RECORDS FOR THIS TASK:

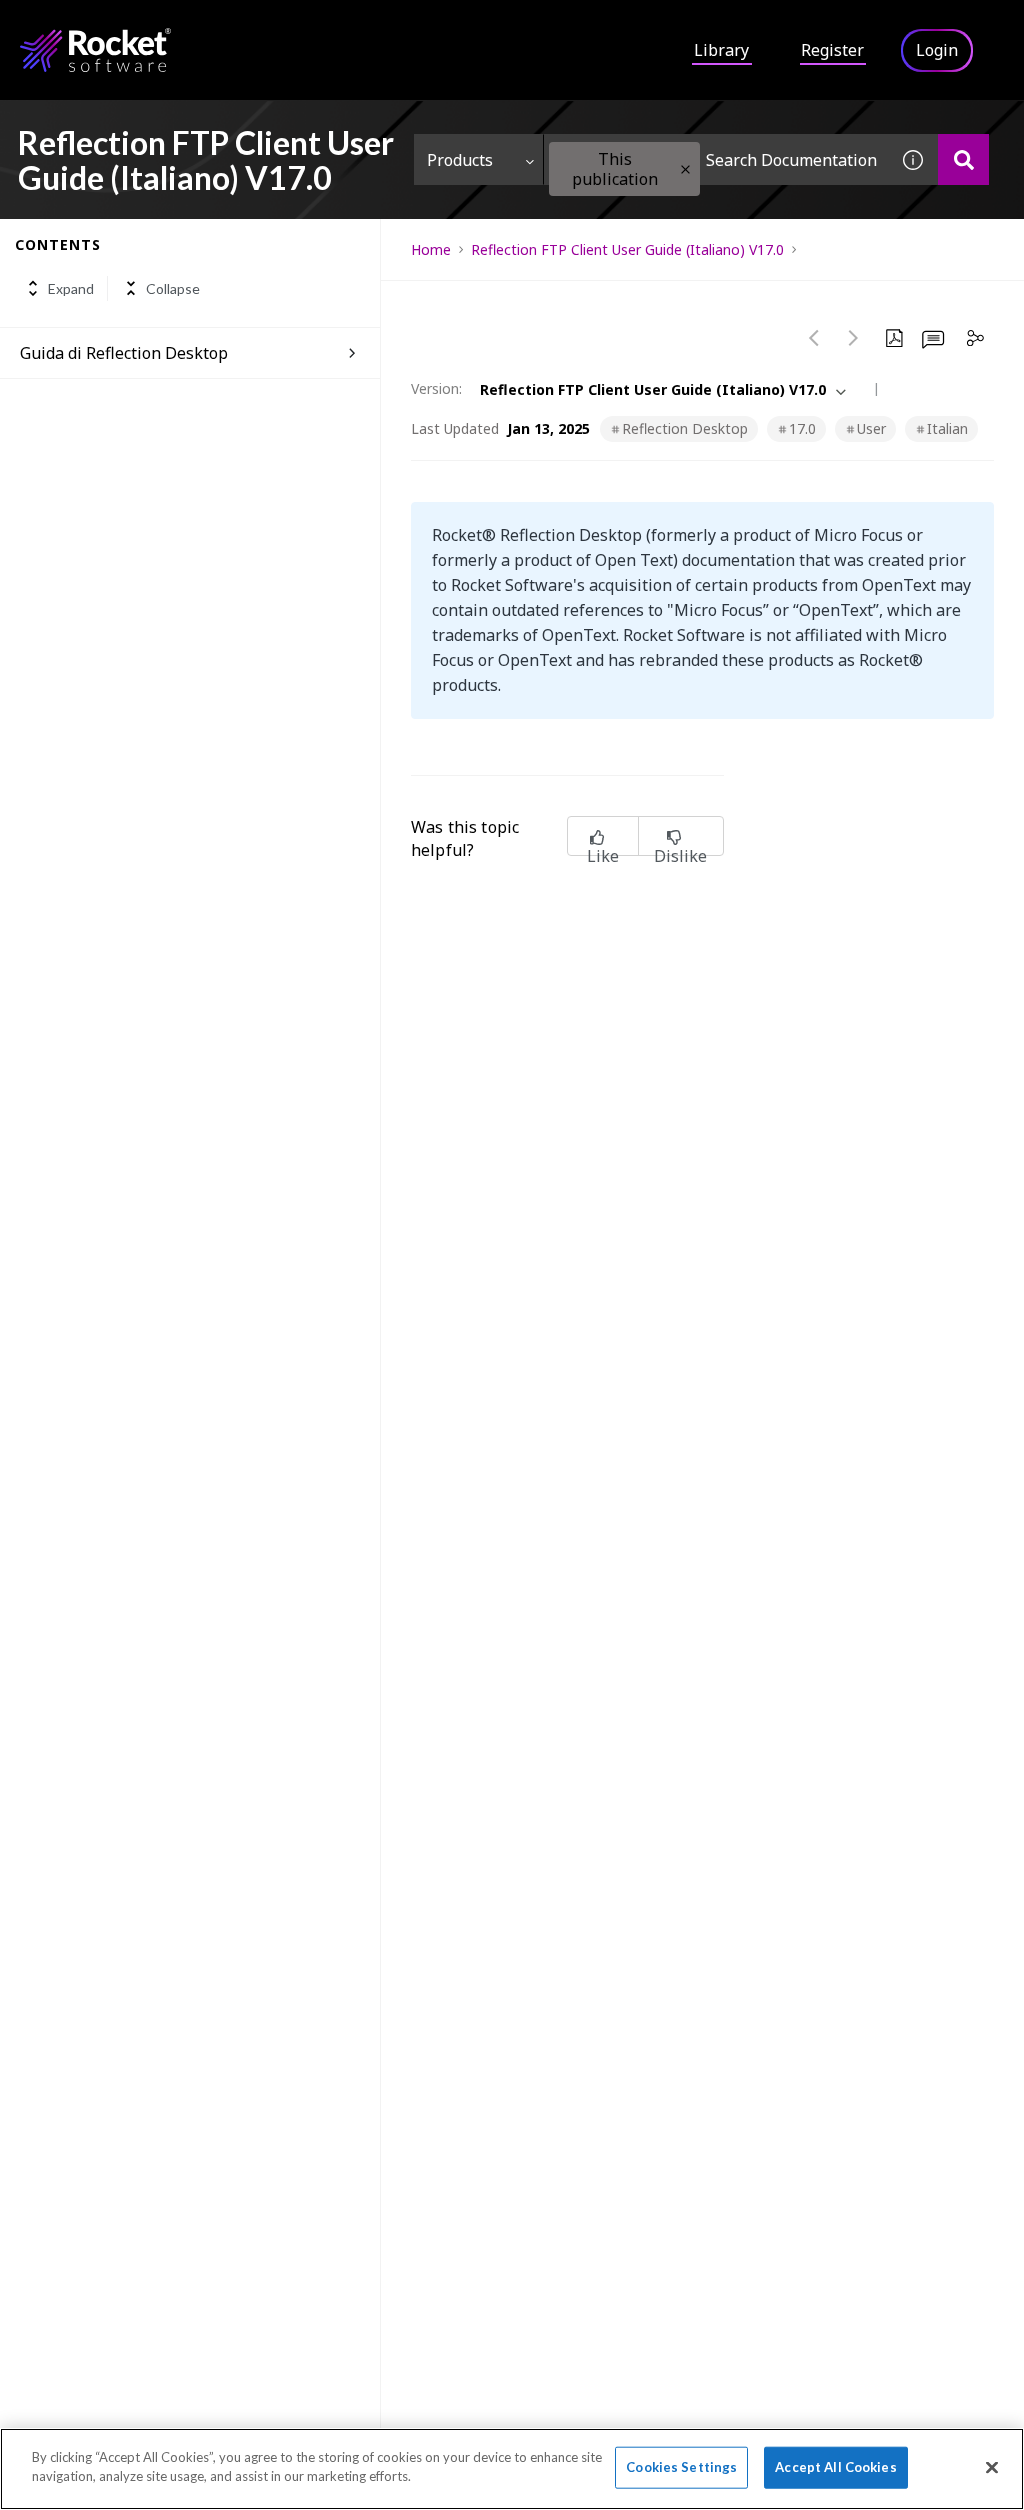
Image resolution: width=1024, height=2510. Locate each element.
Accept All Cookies (835, 2467)
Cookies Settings (681, 2467)
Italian (947, 428)
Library (721, 50)
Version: (436, 388)
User (871, 428)
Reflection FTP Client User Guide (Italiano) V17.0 (627, 249)
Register (832, 50)
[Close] (992, 2467)
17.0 (802, 428)
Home (431, 249)
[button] (685, 169)
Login (937, 50)
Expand (71, 288)
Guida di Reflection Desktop (124, 353)
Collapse (173, 288)
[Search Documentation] (963, 159)
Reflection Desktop (685, 428)
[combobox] (716, 159)
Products (460, 160)
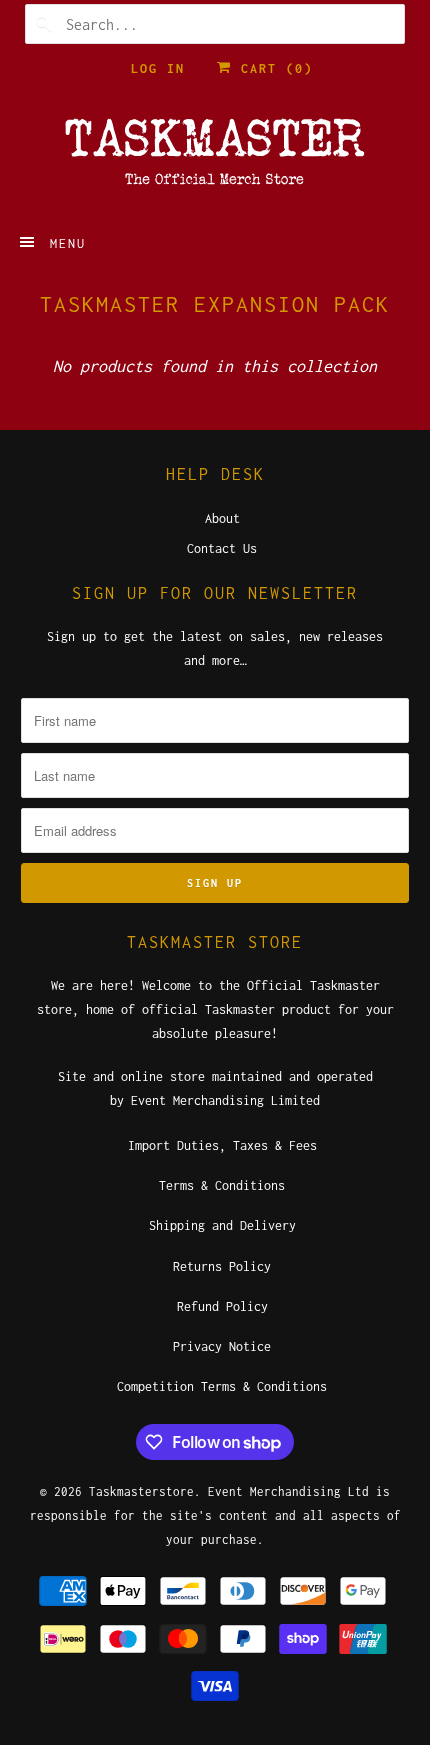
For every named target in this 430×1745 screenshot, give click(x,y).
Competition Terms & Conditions (222, 1386)
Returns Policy (222, 1266)
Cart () (272, 68)
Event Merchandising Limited (225, 1100)
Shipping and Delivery (222, 1225)
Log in (158, 68)
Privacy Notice (222, 1346)
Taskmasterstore (141, 1491)
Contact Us (222, 548)
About (222, 518)
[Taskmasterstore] (215, 158)
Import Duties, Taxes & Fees (222, 1145)
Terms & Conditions (222, 1185)
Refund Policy (222, 1306)
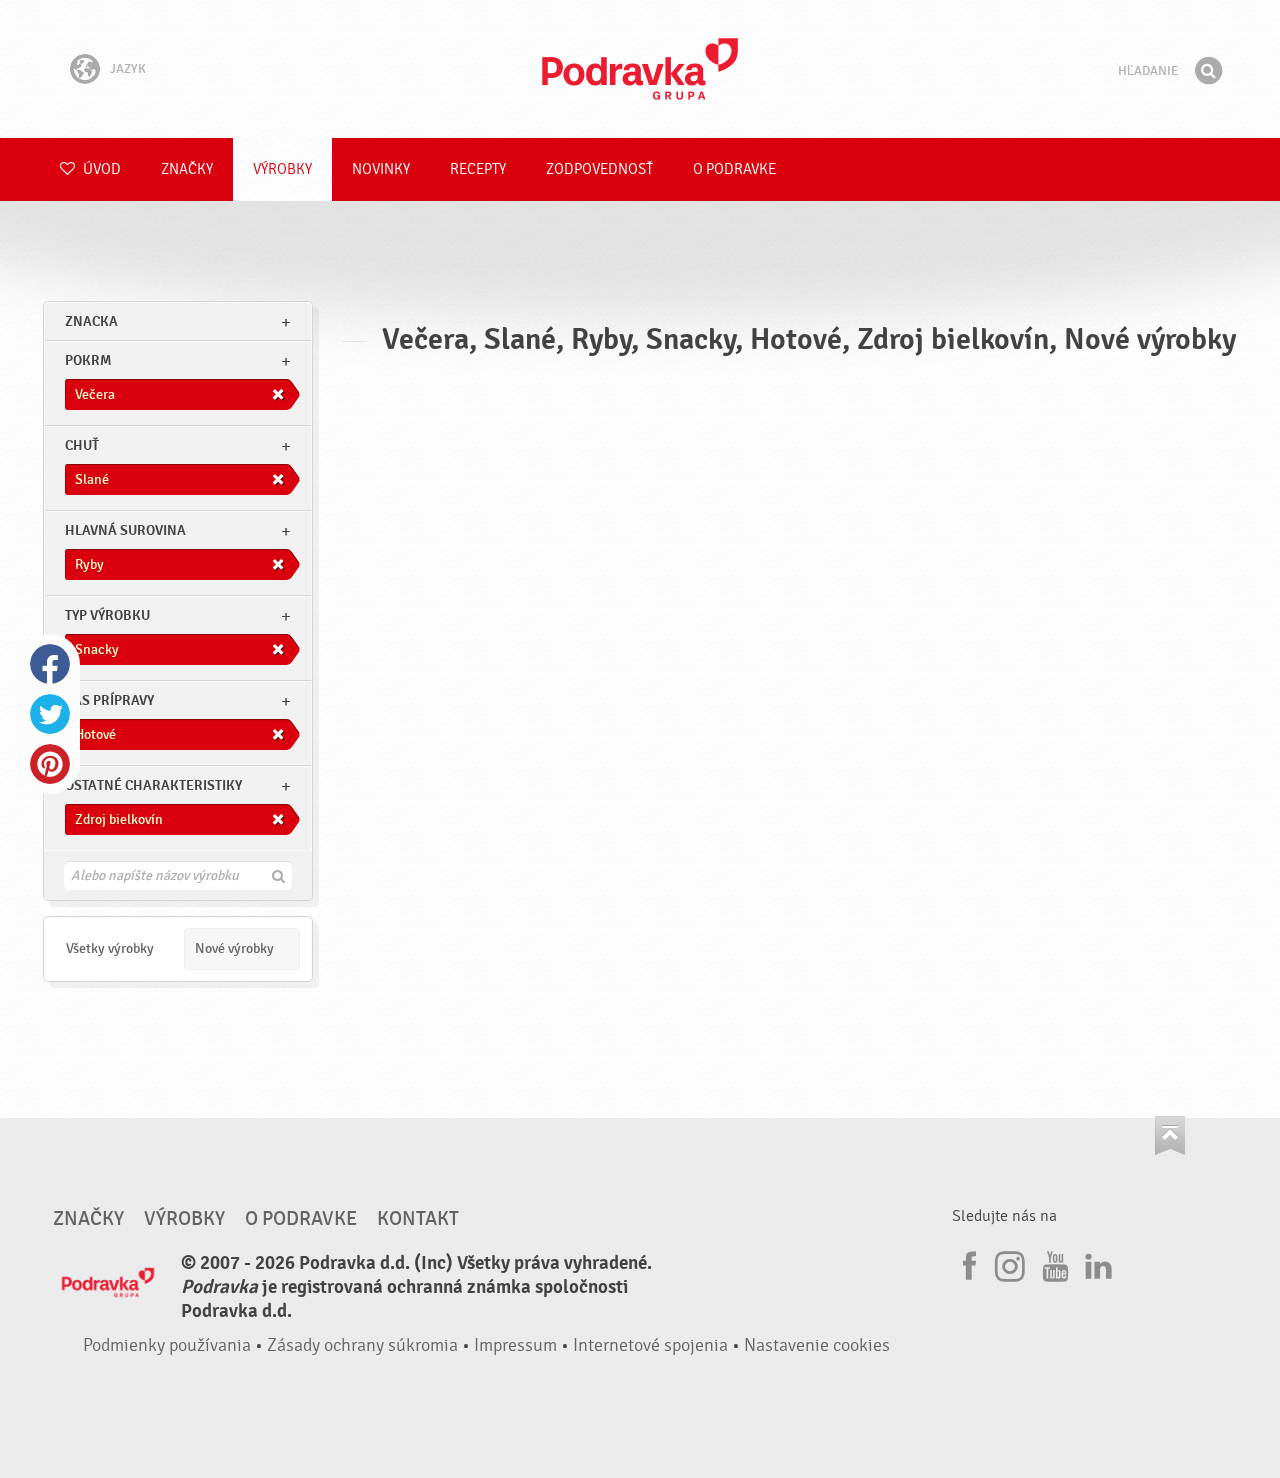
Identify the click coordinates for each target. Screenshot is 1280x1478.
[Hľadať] (1208, 71)
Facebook (50, 664)
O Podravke (734, 169)
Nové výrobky (234, 948)
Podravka (640, 69)
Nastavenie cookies (817, 1345)
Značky (187, 169)
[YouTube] (1053, 1263)
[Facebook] (967, 1263)
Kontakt (418, 1219)
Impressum (515, 1345)
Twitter (50, 714)
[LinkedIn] (1096, 1263)
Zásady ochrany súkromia (362, 1345)
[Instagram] (1010, 1263)
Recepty (478, 169)
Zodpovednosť (599, 169)
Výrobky (282, 169)
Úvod (100, 169)
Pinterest (50, 764)
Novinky (381, 169)
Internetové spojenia (650, 1345)
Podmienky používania (167, 1345)
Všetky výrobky (110, 948)
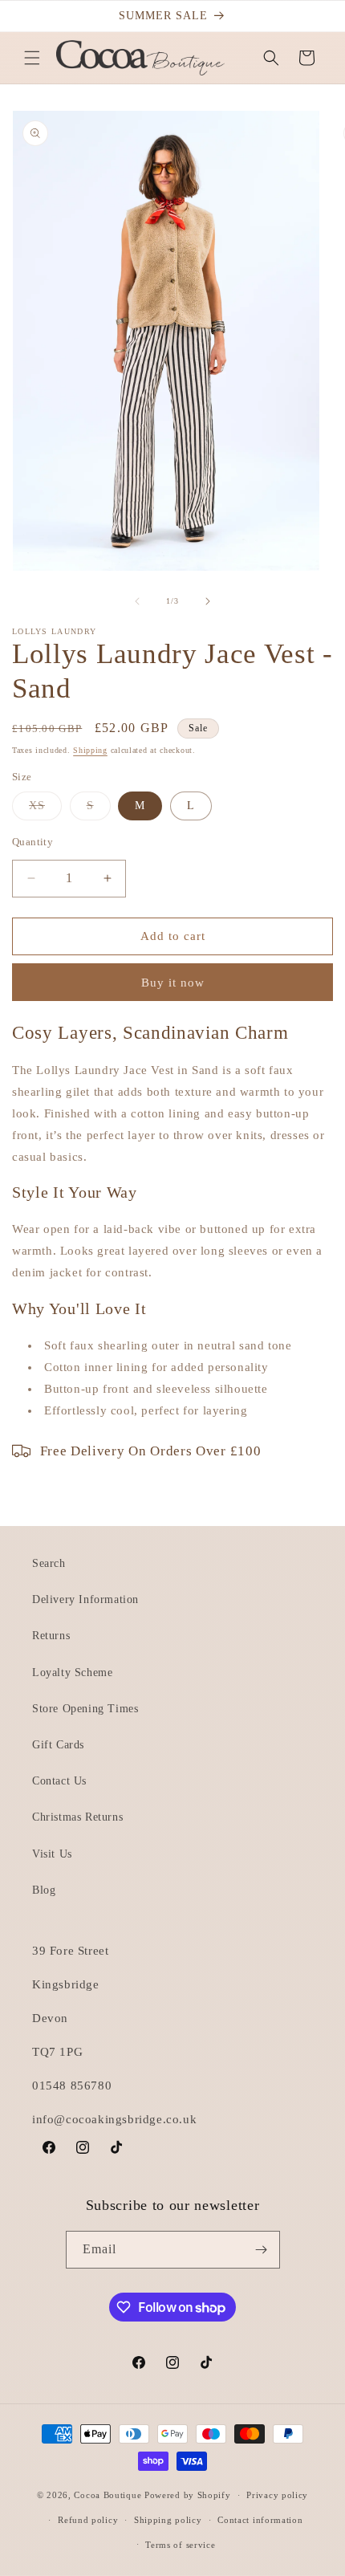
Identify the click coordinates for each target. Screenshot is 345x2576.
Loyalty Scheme (72, 1672)
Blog (43, 1890)
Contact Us (59, 1781)
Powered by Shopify (187, 2495)
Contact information (259, 2520)
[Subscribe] (261, 2250)
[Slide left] (137, 601)
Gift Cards (58, 1745)
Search (49, 1563)
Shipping (90, 750)
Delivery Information (85, 1599)
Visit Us (52, 1854)
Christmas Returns (77, 1817)
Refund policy (88, 2520)
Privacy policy (277, 2495)
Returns (51, 1636)
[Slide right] (207, 601)
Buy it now (173, 982)
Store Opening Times (85, 1709)
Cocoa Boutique (107, 2495)
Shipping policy (168, 2520)
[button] (32, 57)
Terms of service (180, 2545)
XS (45, 809)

DESCRIPTION OF THE TASK: What is needed is a word-for-word copy of the lines from the one containing "Facebook (50, 664)" through the final line of the records above, both included, with the pictures left out.

EXERCISE RESPONSE:
Facebook (50, 664)
O Podravke (734, 169)
Nové výrobky (234, 948)
Podravka (640, 69)
Nastavenie cookies (817, 1345)
Značky (187, 169)
[YouTube] (1053, 1263)
[Facebook] (967, 1263)
Kontakt (418, 1219)
Impressum (515, 1345)
Twitter (50, 714)
[LinkedIn] (1096, 1263)
Zásady ochrany súkromia (362, 1345)
[Instagram] (1010, 1263)
Recepty (478, 169)
Zodpovednosť (599, 169)
Výrobky (282, 169)
Úvod (100, 169)
Pinterest (50, 764)
Novinky (381, 169)
Internetové spojenia (650, 1345)
Podmienky používania (167, 1345)
Všetky výrobky (110, 948)
Identify the click coordinates for each target. Screenshot is 345x2576.
Loyalty Scheme (72, 1672)
Blog (43, 1890)
Contact Us (59, 1781)
Powered by Shopify (187, 2495)
Contact information (259, 2520)
[Subscribe] (261, 2250)
[Slide left] (137, 601)
Gift Cards (58, 1745)
Search (49, 1563)
Shipping (90, 750)
Delivery Information (85, 1599)
Visit Us (52, 1854)
Christmas Returns (77, 1817)
Refund policy (88, 2520)
Privacy policy (277, 2495)
Returns (51, 1636)
[Slide right] (207, 601)
Buy it now (173, 982)
Store Opening Times (85, 1709)
Cocoa Boutique (107, 2495)
Shipping policy (168, 2520)
[button] (32, 57)
Terms of service (180, 2545)
XS (45, 809)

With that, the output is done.